- DVD cover
- Directed by: Stephen Norrington
- Written by: Stephen Norrington
- Produced by: Stephen Norrington Matthew Justice
- Cinematography: James Welland
- Edited by: Elliot Graham Stephen Norrington
- Music by: Paul Rabjohns
- Production company: Venom Productions Limited
- Distributed by: Venom Productions Limited Palm Pictures
- Release date: 2001;
- Running time: 104 minutes
- Countries: United States United Kingdom
- Language: English

= The Last Minute =

The Last Minute is a 2001 British-American urban gothic film, written and directed by Stephen Norrington.

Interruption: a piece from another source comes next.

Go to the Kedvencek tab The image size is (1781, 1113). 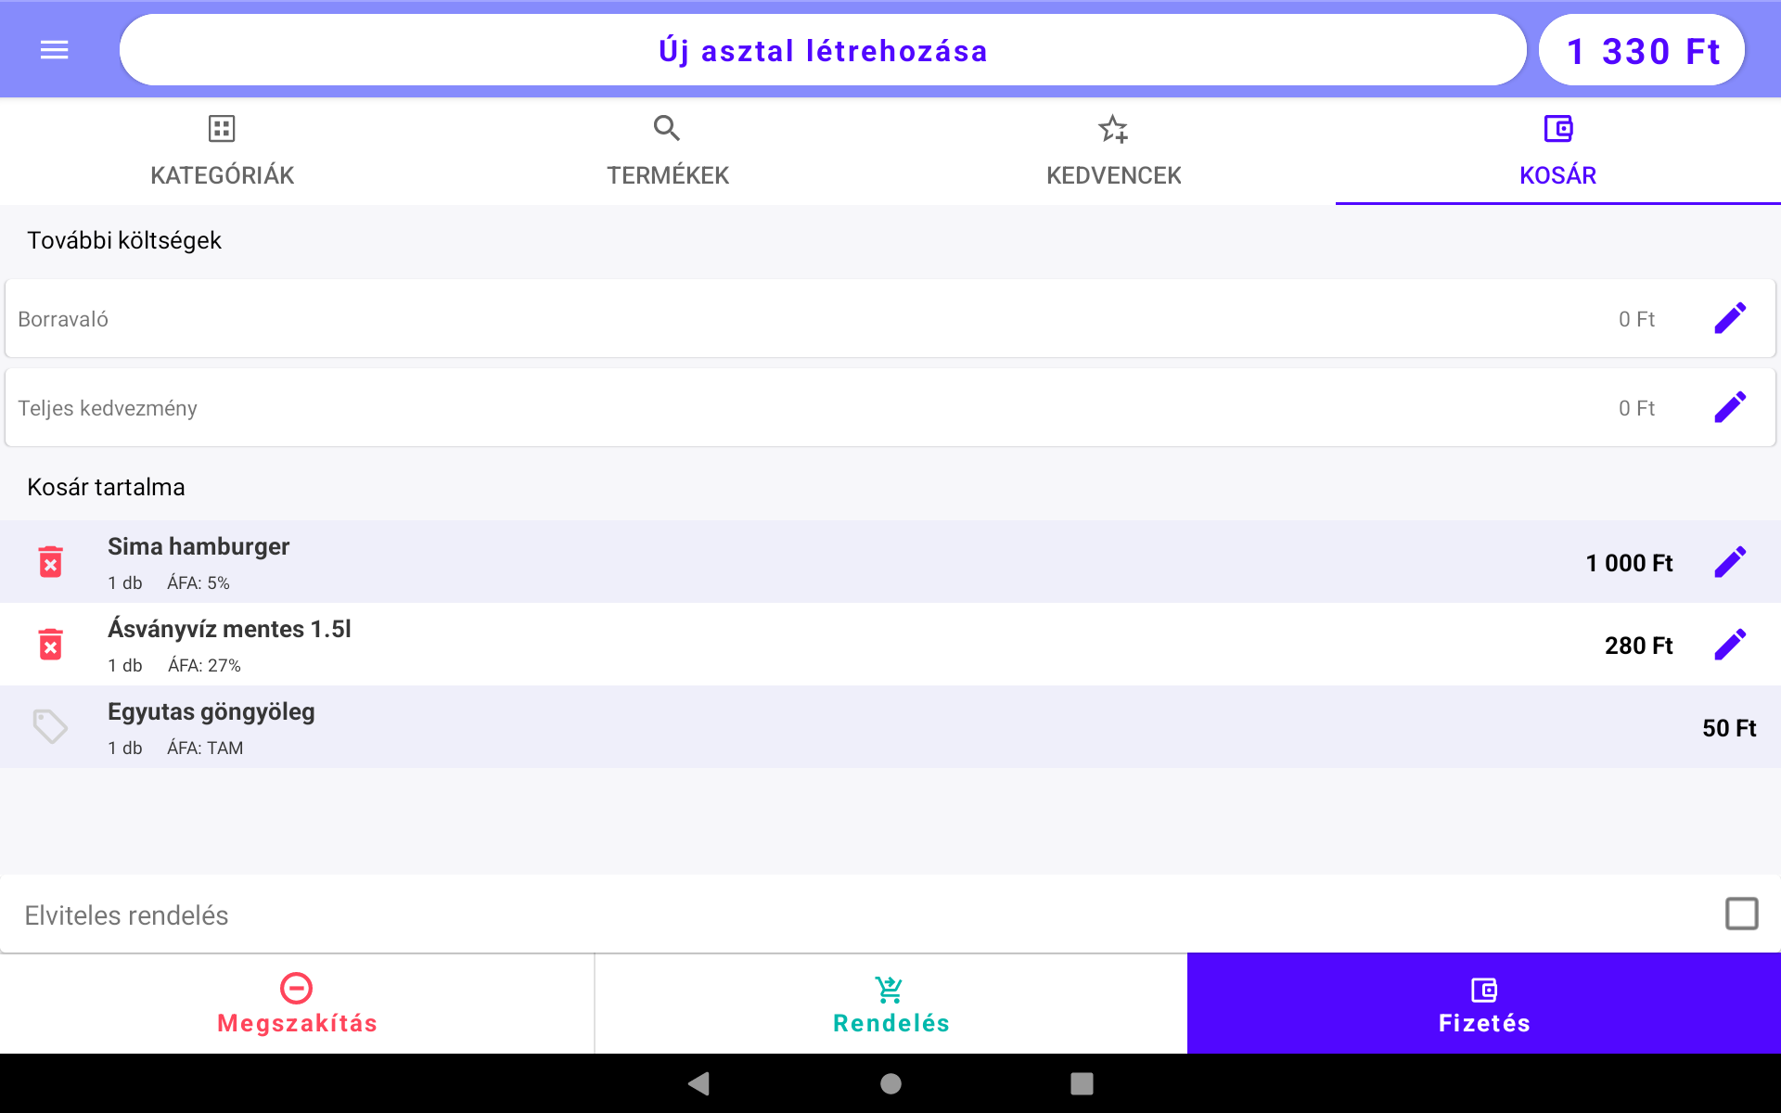coord(1113,151)
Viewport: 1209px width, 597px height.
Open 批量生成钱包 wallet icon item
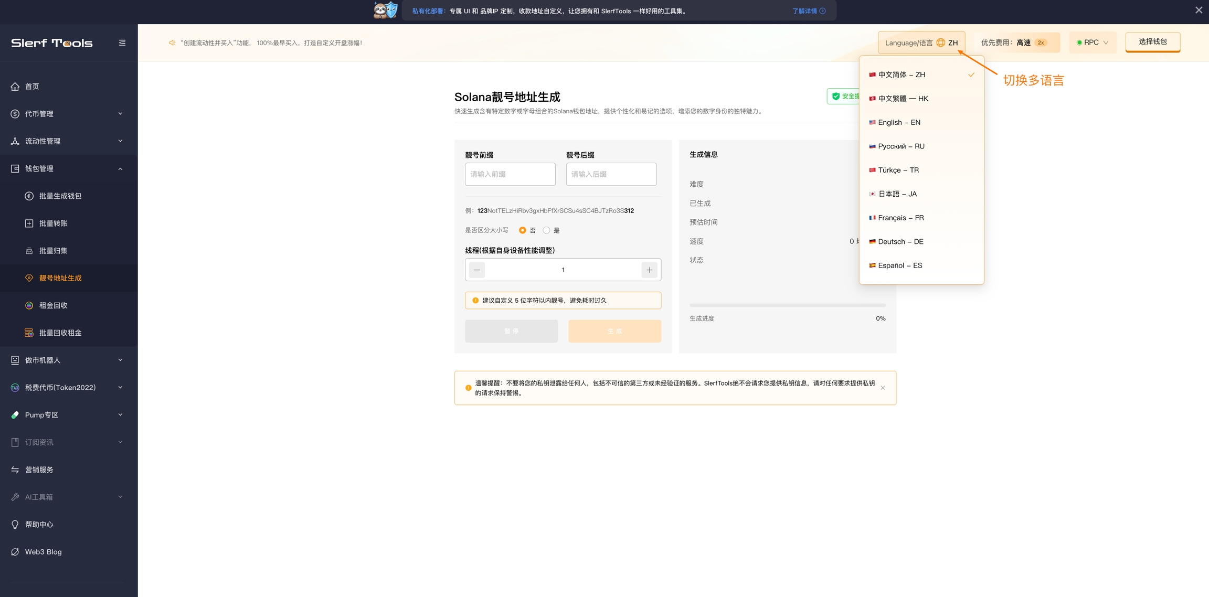coord(29,196)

It shows a struggling man hitting bottom and finding light in unexpected places, and trying a huge alternative as the solution to his problems while giving up the life he recently found.

==Production==
In November 1998, it was reported that Stephen Norrington and producer Matthew Justice's Venom Entertainment had signed a deal with Summit Entertainment and Newmarket Capital Group to produce and distribute The Last Minute, a dark comedy set in the London underworld to be written and directed byNorrington. Following the success of Blade Norrington received a number of studio offers, but Norrington opted to pursue The Last Minute as his next project in order to demonstrate his range as a director. In February 1999, it was reported that Summit and Newmarket had dropped out of the project and instead Chris Blackwell's Palm Pictures would fully finance the film.

==Release==
The Last Minute was released straight-to-video release in the United States on July 29, 2003.

==Review==

Billy Byrne (Max Beesley) is obsessed with the ticking clock. He's calculated how many months, weeks and days he has to make his mark on the world (assuming he lives to be 90). Billy is on the verge of becoming the Next Big Thing (although we never actually find out what he does), but gets caught in a downward spiral when his work is poorly received... According to the Internet Movie Database, The Last Minute has only played at film festivals. It's too bad, because the movie is entertaining and could have found an audience had it gotten theatrical release. Hopefully, the new DVD will give it more exposure.